TEXTO DEL DOCUMENTO:
**********

No hace mucho tiempo, la bonanza algodonera sacudió, llena de goce, a nuestra sociedad de agricultores rasos, y también a aparecidos por el presagio del dinero rápido. Entonces, sembrar algodón se volvió una tarea de enriquecimiento pronto para unas tierras y unos cultivadores empedernidos, con sabia participación en estos quehaceres, y que, movidos por la lucha cotidiana de un mejor porvenir, emprendieron con esta tarea —olvidando otras alternativas—, logrando grandes y jugosas utilidades en su comienzo.
Fue así como muchos jóvenes de aquel entonces buscaron refugio en este cultivo, algunos por necesidad, otros por esnobismo comercial, y algunos flojos por naturaleza, vividores, buscaron en esta actividad una oportunidad sin precedentes.
A estos, por consiguiente, la gloria les duró muy poco. Pero no importaba, la vida seguía y había que vivirla. Tanto así que los que quebraron y quedaron con deudas por todas partes, nada les importó; solo aquellos responsables y amantes del trabajo arduo, para salir adelante, tuvieron que sacrificar bienes, trabajo y tiempo para recuperar su vida digna.

**********

CONSIGNA A:
Según el texto sobre la bonanza algodonera, ¿qué tuvieron que sacrificar los responsables y amantes del trabajo arduo para recuperar su vida digna?
CONSIGNA B:
Retoma el texto sobre la bonanza algodonera y continúalo a partir de su última oración.

DATOS PROPORCIONADOS:
**********

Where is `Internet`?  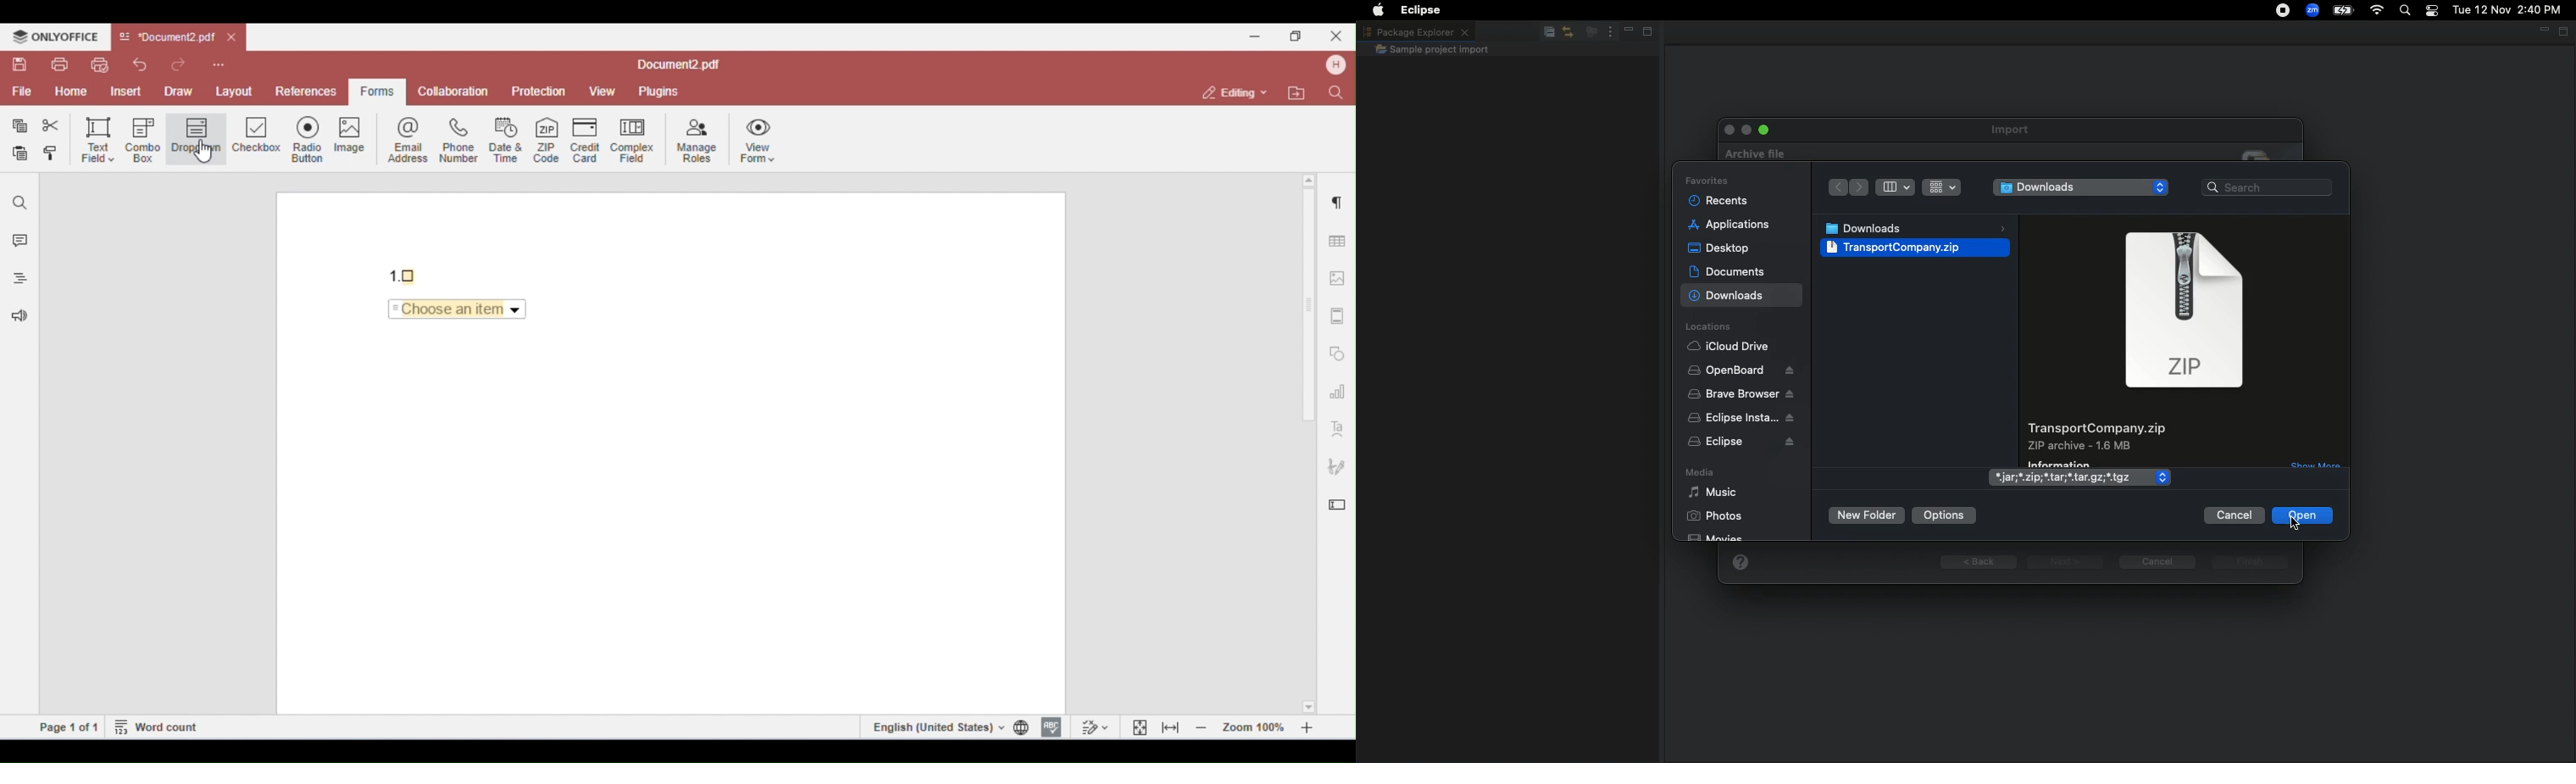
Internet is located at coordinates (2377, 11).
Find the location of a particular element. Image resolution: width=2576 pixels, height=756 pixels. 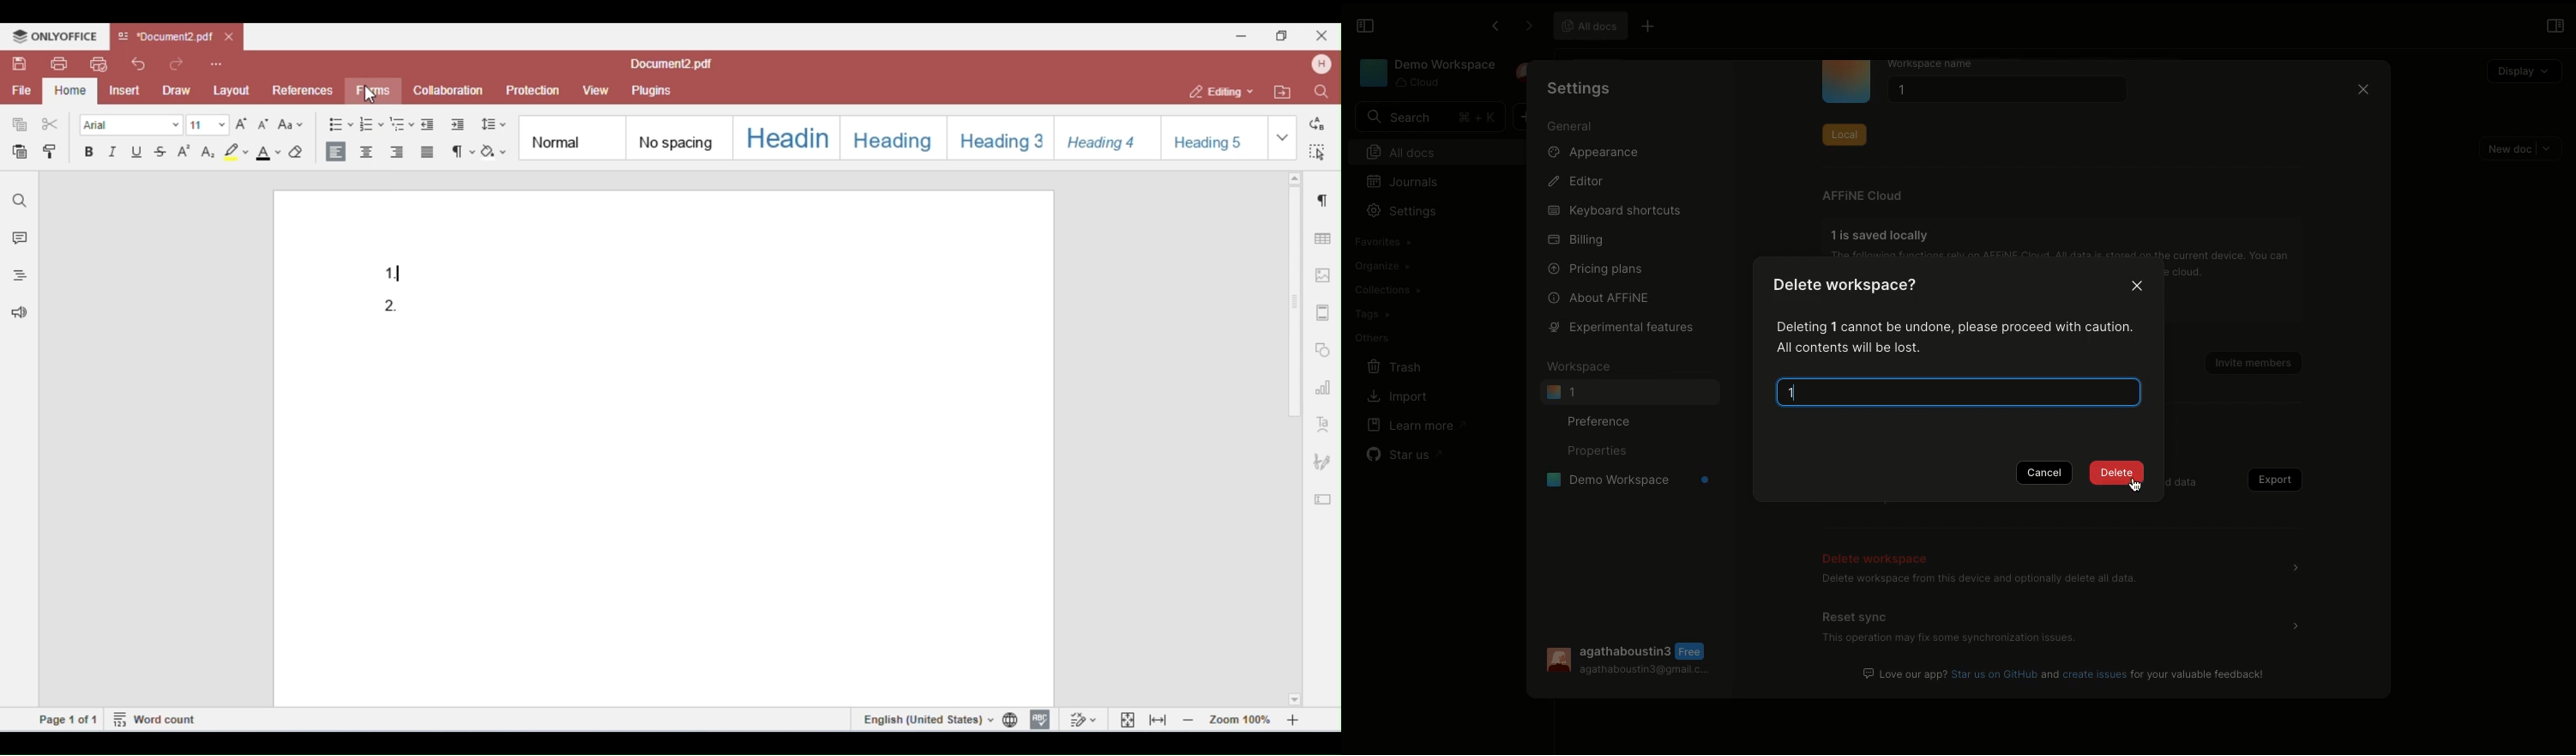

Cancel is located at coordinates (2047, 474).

**********

RESULTADO A:
Bienes, trabajo y tiempo.

RESULTADO B:
Después de este carnaval de emociones, empezó a llegar la tristeza disfrazada de nostalgia y ruina, que me hace recordar a un querido amigo, que jamás se doblegó ante la mala situación, pues ya estaba acostumbrado a ella por ese destino despreocupado y sin complicación alguna. Después de un año de bonanza, con camionetas Ford último modelo, mezclada con Old Parr y parrandas vallenatas, vino un destrozo total por los insumos demandados y la falta de lluvias oportunas.
Cualquier día, bajo una ducha de rutina en casa, y en un baño cuyas paredes destartaladas la componían cuatro hojas de zinc a cielo abierto, donde los rayos de sol, bajo las brisas del verano, servían de secado natural al cuerpo, mientras ocurría esta actividad de aseo corporal, y el jabón hecho burbujas nublaba su cuerpo, desde la puerta del patio su hijo mayor gritó:
—¡Papá! ¡Papá, una culebra! —
—Dígale que no estoy —respondió, con una cara llena de felicidad mientras se enjabonaba.
—No, papá, es una Mapaná rabo seco, que se está metiendo por debajo de la cortina de tela que hace de puerta del baño.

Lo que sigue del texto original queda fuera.